Research paperComprehensive polynomial simulation and prediction for Langmuir volume and Langmuir pressure of shale gas adsorption using multiple factors

•Langmuir volume is controlled by temperature and shale properties.•Mineral composition in the shale affects shale pore size and Langmuir pressure.•Polynomial model can effectively predict Langmuir volume and pressure.

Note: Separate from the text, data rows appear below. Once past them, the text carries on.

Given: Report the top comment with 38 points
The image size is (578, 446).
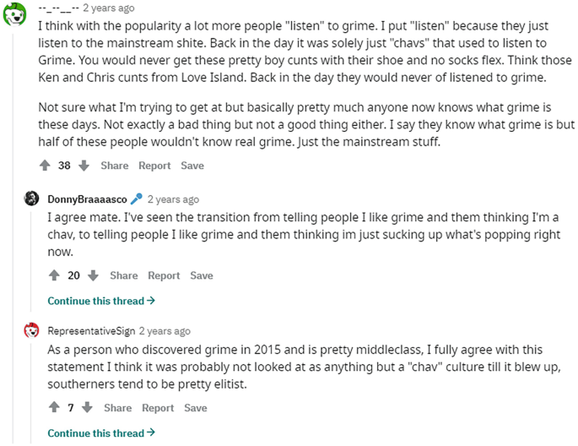Looking at the screenshot, I should click(x=154, y=166).
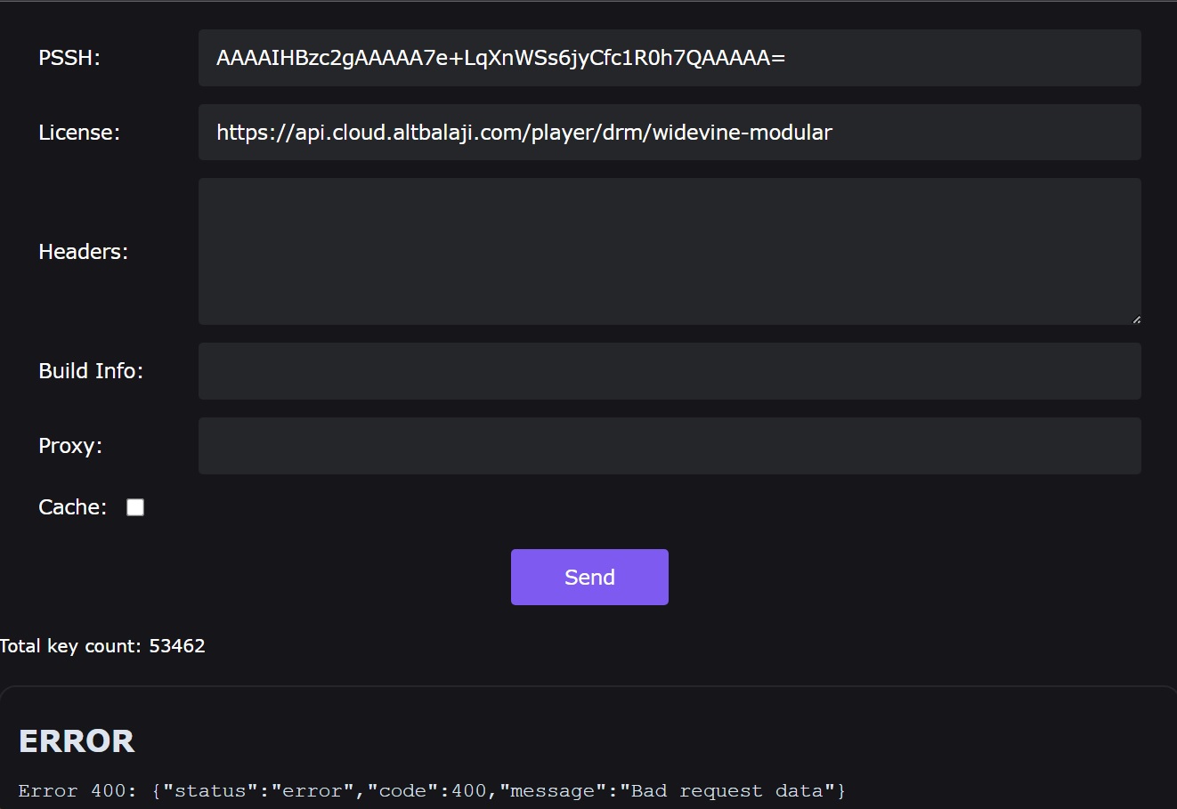
Task: Click the 'Cache:' label text
Action: click(72, 507)
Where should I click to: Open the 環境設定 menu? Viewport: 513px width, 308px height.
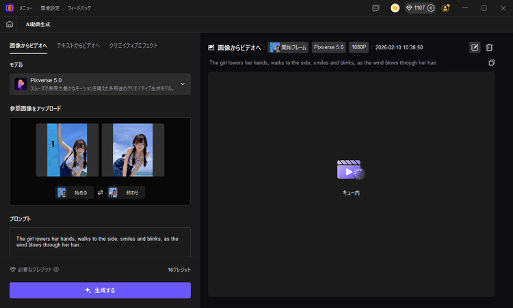click(x=50, y=8)
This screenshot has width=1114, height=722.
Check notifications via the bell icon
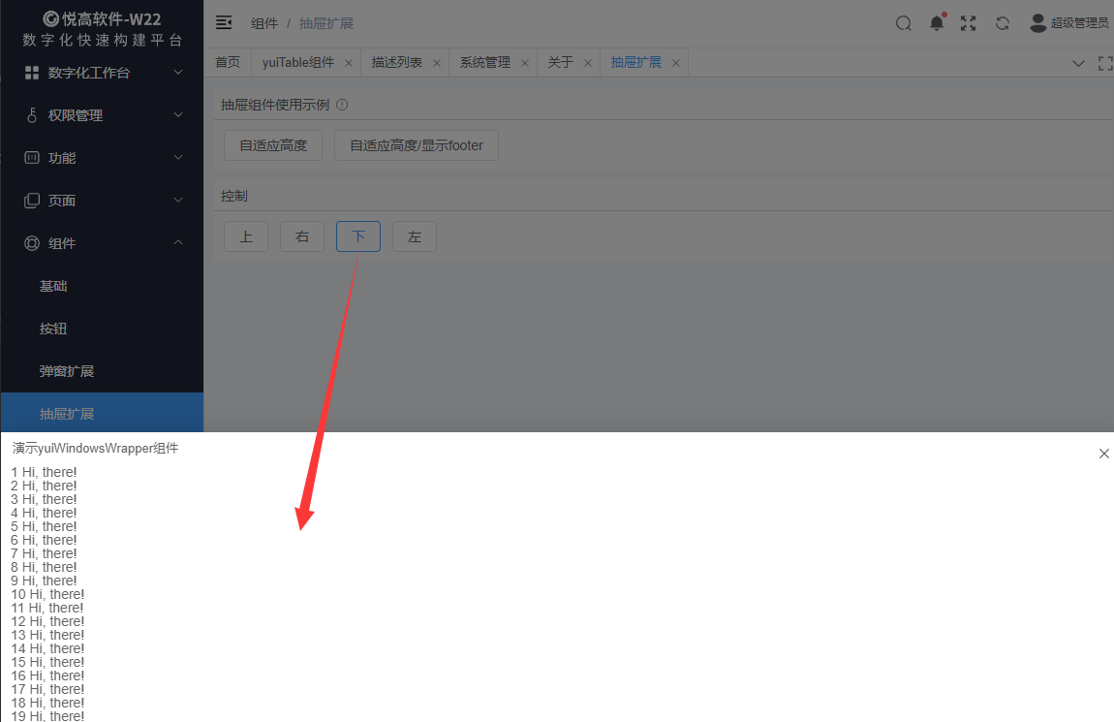[x=937, y=22]
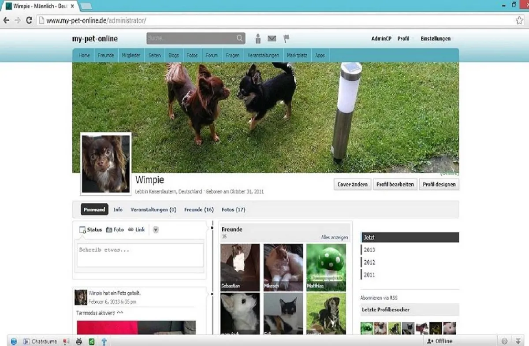The height and width of the screenshot is (346, 529).
Task: Switch to the Pinnwand tab
Action: pos(93,209)
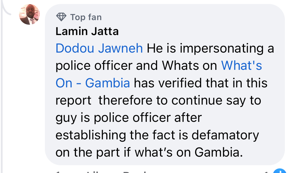Click the blue thumbs-up reaction icon
This screenshot has height=173, width=297.
pyautogui.click(x=279, y=171)
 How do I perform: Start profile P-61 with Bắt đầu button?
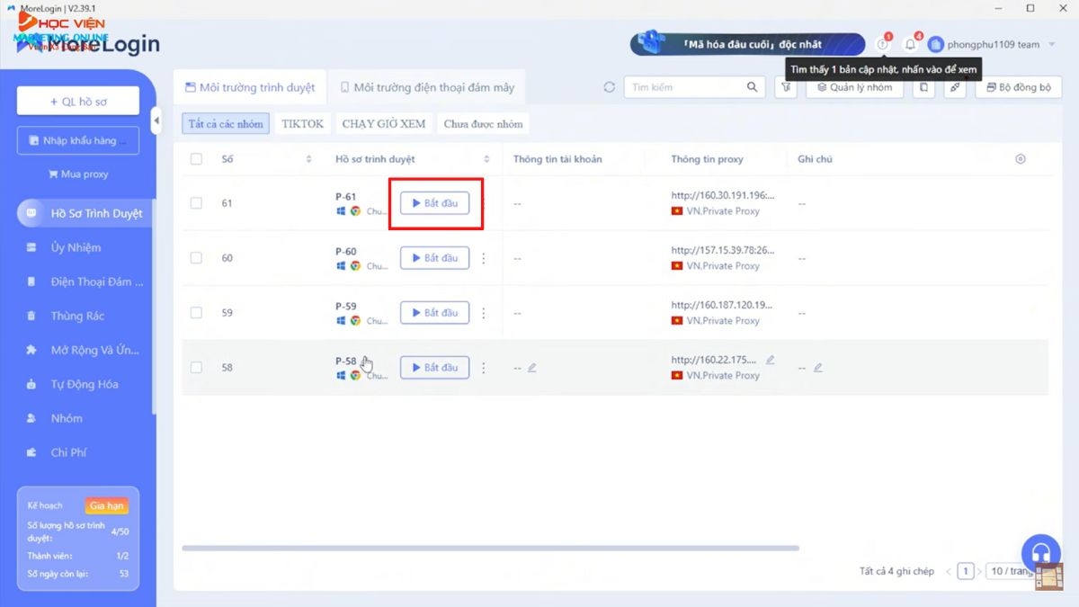point(435,203)
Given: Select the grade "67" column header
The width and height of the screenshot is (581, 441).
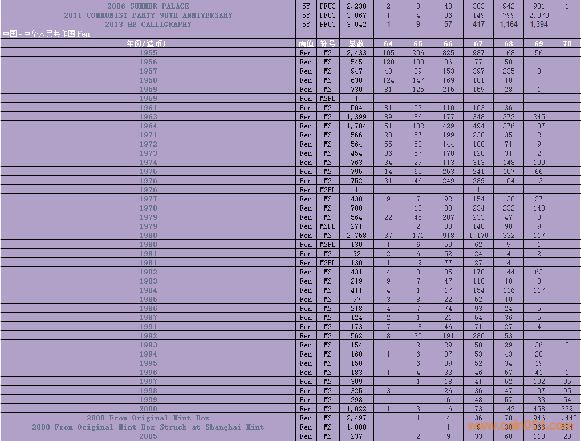Looking at the screenshot, I should coord(478,43).
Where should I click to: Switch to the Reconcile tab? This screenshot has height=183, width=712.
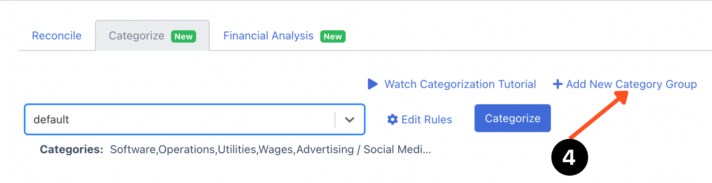(57, 36)
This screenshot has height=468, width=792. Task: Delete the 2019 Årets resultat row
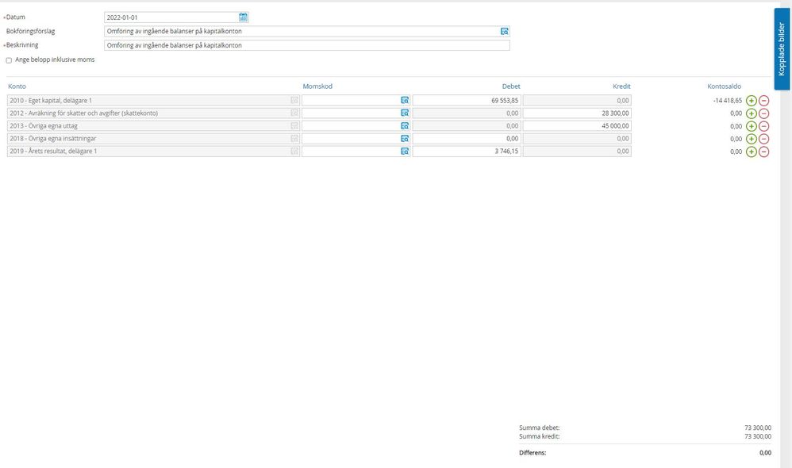click(x=763, y=152)
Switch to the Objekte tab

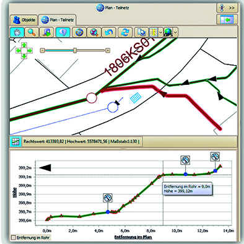pyautogui.click(x=24, y=20)
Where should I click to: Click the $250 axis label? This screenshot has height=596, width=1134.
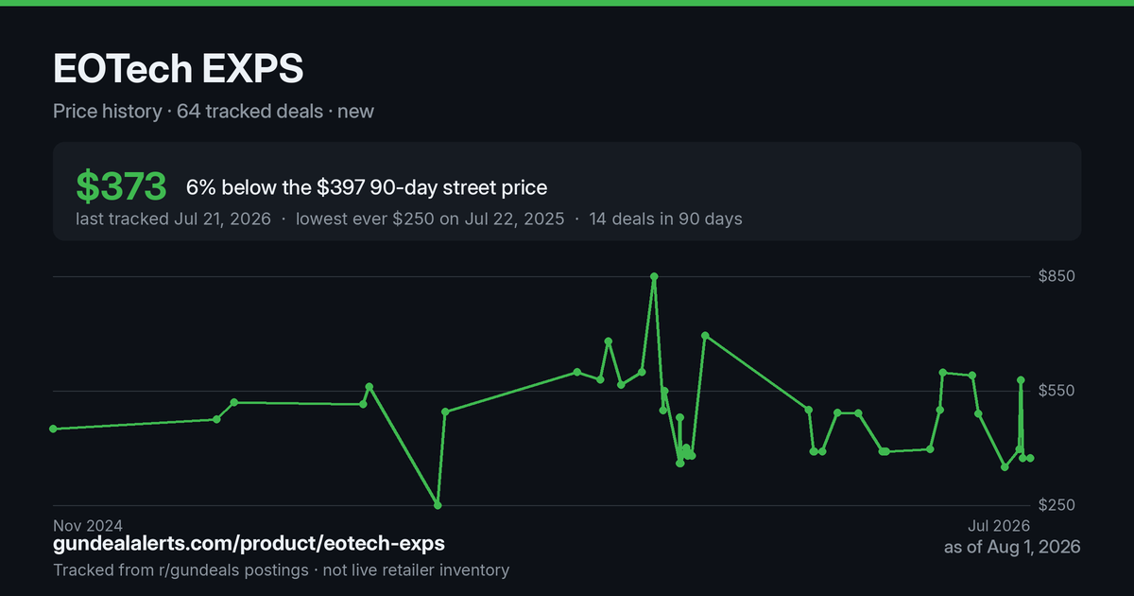[1057, 505]
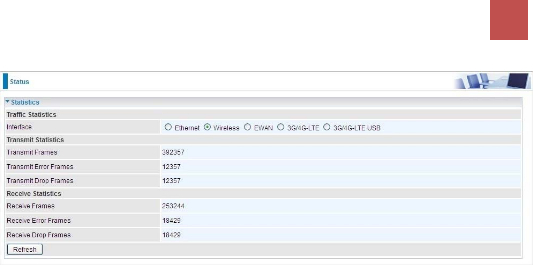Collapse the Statistics section triangle
The width and height of the screenshot is (533, 265).
[8, 102]
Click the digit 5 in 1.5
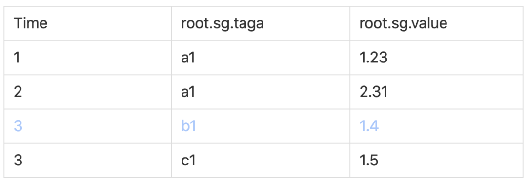 coord(374,161)
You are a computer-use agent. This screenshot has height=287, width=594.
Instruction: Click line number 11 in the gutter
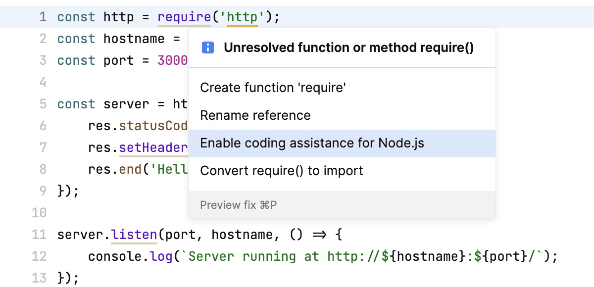(39, 234)
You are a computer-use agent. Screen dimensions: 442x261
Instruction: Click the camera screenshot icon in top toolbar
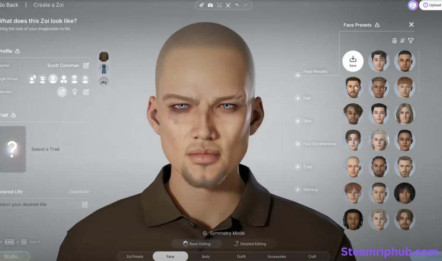click(x=210, y=5)
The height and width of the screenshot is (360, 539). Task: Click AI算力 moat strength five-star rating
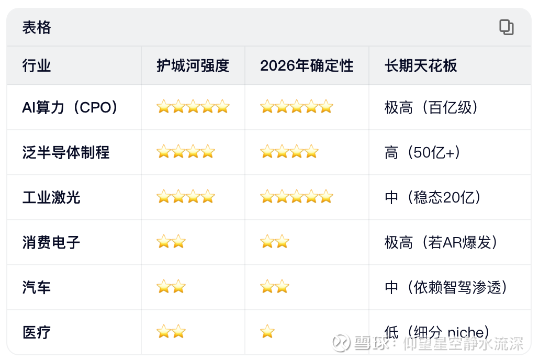[193, 107]
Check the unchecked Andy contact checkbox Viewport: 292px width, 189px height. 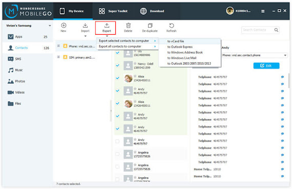[x=117, y=141]
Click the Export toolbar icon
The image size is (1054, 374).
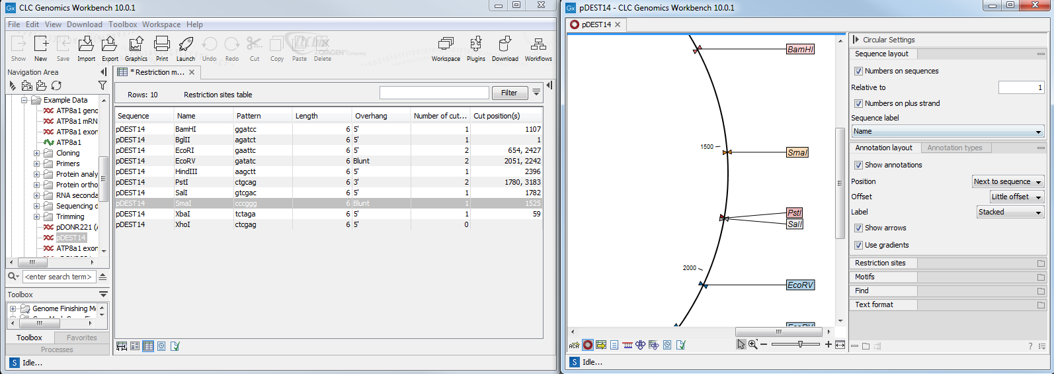click(110, 45)
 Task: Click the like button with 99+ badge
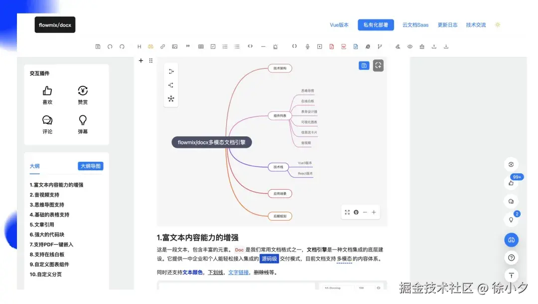click(511, 183)
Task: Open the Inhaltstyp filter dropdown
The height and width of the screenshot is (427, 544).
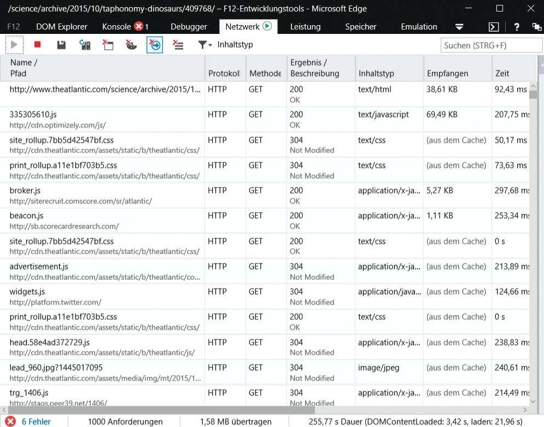Action: pyautogui.click(x=206, y=45)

In this study, 32 experimental measurements on the isothermal adsorption of methane for 18 shale samples from China's three largest continental oil basins-Songliao, Bohai Bay, and Ordos basins-were used to construct comprehensive polynomial simulation and prediction models for Langmuir volume and Langmuir pressure. The models were based on shale properties (total organic carbon (TOC) content, amount of residual hydrocarbon S1, and mineral composition of rocks) and adsorption condition (temperature) using a weighted sum of multiple variables. The influences of various factors were quantitatively characterized, and the prediction accuracy was verified. Langmuir volume is mainly affected by temperature, shale TOC content, amount of residual hydrocarbon, and clay mineral content; Langmuir pressure is mainly affected by clay, carbonate, feldspar and illite content (because shale pore size can be affected by shale mineral composition). Based on the resource potential and the producibility of shale gas, the area suitable for shale gas exploration and development should have high abundance of organic matter (TOC and residual hydrocarbon S1), low clay mineral content and feldspar content, high conversion rate of montmorillonite to illite (strong diagenesis), and high carbonate content. The comprehensive polynomial prediction model can effectively simulate and predict Langmuir volume and Langmuir pressure, thereby reducing the amount of work necessary for evaluation of shale gas resource potential and economic feasibility.